▶ _Task to carry out_
Restate all the data exactly, so that each line is the same as before.

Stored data
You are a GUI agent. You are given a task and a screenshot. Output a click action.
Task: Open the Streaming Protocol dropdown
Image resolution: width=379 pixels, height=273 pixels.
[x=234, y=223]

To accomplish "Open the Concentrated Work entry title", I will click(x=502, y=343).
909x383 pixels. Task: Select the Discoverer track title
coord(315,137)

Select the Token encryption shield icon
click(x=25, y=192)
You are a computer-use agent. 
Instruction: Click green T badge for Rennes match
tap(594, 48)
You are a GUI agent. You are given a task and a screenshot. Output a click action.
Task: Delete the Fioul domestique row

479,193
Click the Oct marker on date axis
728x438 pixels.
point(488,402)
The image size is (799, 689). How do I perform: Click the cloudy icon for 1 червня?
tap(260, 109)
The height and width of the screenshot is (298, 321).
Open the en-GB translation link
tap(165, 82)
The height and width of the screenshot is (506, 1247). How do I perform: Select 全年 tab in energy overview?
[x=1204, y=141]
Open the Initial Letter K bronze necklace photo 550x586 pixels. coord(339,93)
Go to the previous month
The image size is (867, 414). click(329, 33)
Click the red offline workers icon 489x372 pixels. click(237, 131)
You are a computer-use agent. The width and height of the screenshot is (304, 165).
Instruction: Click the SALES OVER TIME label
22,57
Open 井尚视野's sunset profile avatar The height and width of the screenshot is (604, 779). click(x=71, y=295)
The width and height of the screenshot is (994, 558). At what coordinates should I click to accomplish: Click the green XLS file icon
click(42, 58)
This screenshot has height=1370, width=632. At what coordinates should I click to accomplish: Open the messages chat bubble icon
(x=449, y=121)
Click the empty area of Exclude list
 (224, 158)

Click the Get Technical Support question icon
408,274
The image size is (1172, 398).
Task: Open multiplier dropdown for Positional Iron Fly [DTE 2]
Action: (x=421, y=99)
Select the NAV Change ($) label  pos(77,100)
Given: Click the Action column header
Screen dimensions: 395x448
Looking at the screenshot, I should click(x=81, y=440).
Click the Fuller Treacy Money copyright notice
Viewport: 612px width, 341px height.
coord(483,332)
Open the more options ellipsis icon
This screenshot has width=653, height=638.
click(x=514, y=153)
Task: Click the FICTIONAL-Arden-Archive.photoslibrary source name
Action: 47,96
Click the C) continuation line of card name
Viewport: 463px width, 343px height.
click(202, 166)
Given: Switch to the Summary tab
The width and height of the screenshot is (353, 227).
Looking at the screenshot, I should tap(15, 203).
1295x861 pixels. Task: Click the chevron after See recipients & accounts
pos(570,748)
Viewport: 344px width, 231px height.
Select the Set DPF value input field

▶ _Task output_
You are a GUI agent. You are given a task and a screenshot. Output a click action.
Task: Open the Streaming Protocol dropdown
Image resolution: width=379 pixels, height=273 pixels.
[x=234, y=223]

To accomplish "Open the Concentrated Work entry title", I will click(x=502, y=343).
909x383 pixels. Task: Select the Discoverer track title
coord(315,137)

Select the Token encryption shield icon
click(x=25, y=192)
You are a computer-use agent. 
Instruction: Click green T badge for Rennes match
tap(594, 48)
You are a GUI agent. You are given a task and a screenshot. Output a click action.
Task: Delete the Fioul domestique row

479,193
Click the Oct marker on date axis
728x438 pixels.
point(488,402)
The image size is (799, 689). How do I perform: Click the cloudy icon for 1 червня?
tap(260, 109)
The height and width of the screenshot is (298, 321).
Open the en-GB translation link
tap(165, 82)
The height and width of the screenshot is (506, 1247). How do I perform: Select 全年 tab in energy overview?
[x=1204, y=141]
Open the Initial Letter K bronze necklace photo 550x586 pixels. coord(339,93)
Go to the previous month
The image size is (867, 414). click(329, 33)
Click the red offline workers icon 489x372 pixels. click(237, 131)
You are a computer-use agent. The width and height of the screenshot is (304, 165).
Instruction: Click the SALES OVER TIME label
22,57
Open 井尚视野's sunset profile avatar The height and width of the screenshot is (604, 779). click(x=71, y=295)
The width and height of the screenshot is (994, 558). At what coordinates should I click to accomplish: Click the green XLS file icon
click(42, 58)
This screenshot has height=1370, width=632. At what coordinates should I click to accomplish: Open the messages chat bubble icon
(x=449, y=121)
Click the empty area of Exclude list
 (224, 158)

Click the Get Technical Support question icon
408,274
The image size is (1172, 398).
Task: Open multiplier dropdown for Positional Iron Fly [DTE 2]
Action: (x=421, y=99)
Select the NAV Change ($) label  pos(77,100)
Given: Click the Action column header
Screen dimensions: 395x448
Looking at the screenshot, I should click(x=81, y=440).
Click the Fuller Treacy Money copyright notice
Viewport: 612px width, 341px height.
coord(483,332)
Open the more options ellipsis icon
This screenshot has width=653, height=638.
click(x=514, y=153)
Task: Click the FICTIONAL-Arden-Archive.photoslibrary source name
Action: 47,96
Click the C) continuation line of card name
Viewport: 463px width, 343px height.
click(202, 166)
Given: Switch to the Summary tab
The width and height of the screenshot is (353, 227).
Looking at the screenshot, I should tap(15, 203).
1295x861 pixels. Task: Click the chevron after See recipients & accounts
pos(570,748)
Viewport: 344px width, 231px height.
Select the Set DPF value input field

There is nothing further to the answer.